Abstract: Object-Centric Motion Generation (OCMG) is instrumental in advancing automated manufacturing processes, particularly in domains requiring high-precision expert robotic motions, such as spray painting and welding. To realize effective automation, robust algorithms are essential for generating extended, object-aware trajectories across intricate 3D geometries. However, contemporary OCMG techniques are either based on ad-hoc heuristics or employ learning-based pipelines that are still reliant on sensitive post-processing steps to generate executable paths. We introduce FoldPath, a novel, end-to-end, neural field based method for OCMG. Unlike prior deep learning approaches that predict discrete sequences of end-effector waypoints, FoldPath learns the robot motion as a continuous function, thus implicitly encoding smooth output paths. This paradigm shift eliminates the need for brittle post-processing steps that concatenate and order the predicted discrete waypoints. Particularly, our approach demonstrates superior predictive performance compared to recently proposed learning-based methods, and attains generalization capabilities even in real industrial settings, where only a limited amount of 70 expert samples are provided.

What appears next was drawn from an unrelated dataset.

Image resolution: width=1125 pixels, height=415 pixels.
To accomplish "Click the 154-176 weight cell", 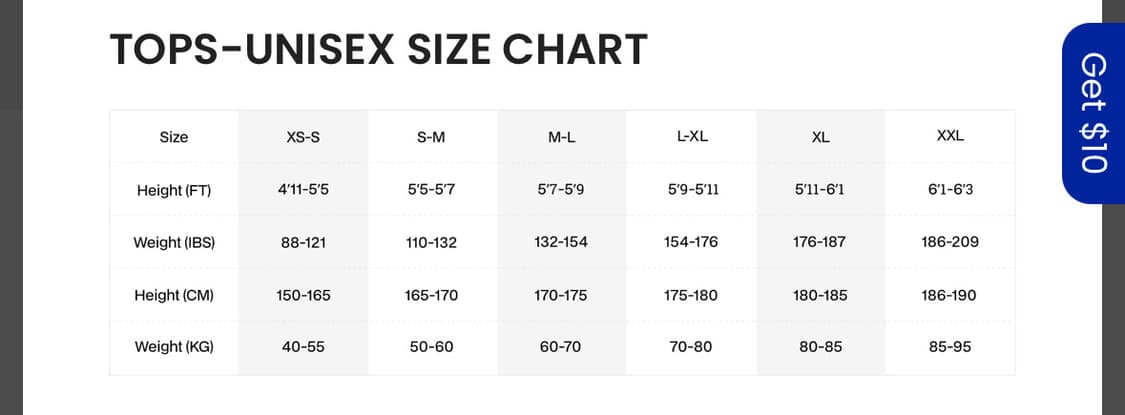I will point(691,242).

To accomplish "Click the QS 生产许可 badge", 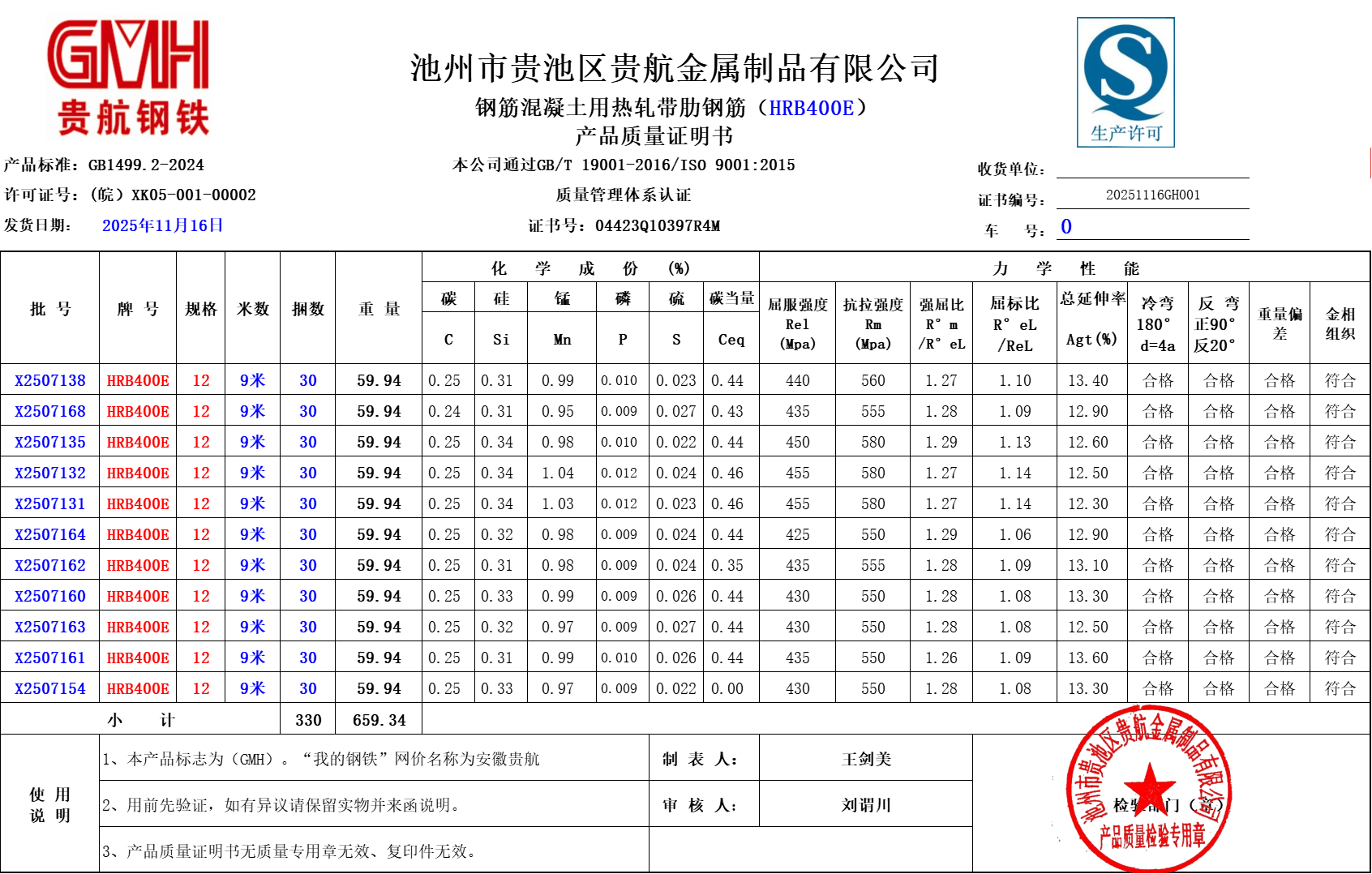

We validate FoldPath through comprehensive experiments in a realistic simulation environment and introduce new, rigorous metrics designed to comprehensively evaluate long-horizon robotic paths, thus advancing the OCMG task towards practical maturity.

Key Contributions

Introduces FoldPath, a novel end-to-end neural field-based method for Object-Centric Motion Generation (OCMG). Unlike prior methods, FoldPath learns motion as a continuous function, implicitly encoding smooth paths and eliminating the need for brittle post-processing steps, thus enabling more robust generation of executable robot trajectories.

Business Value

Enables higher precision and more reliable robotic automation in tasks like spray painting and welding, improving product quality and reducing manufacturing costs.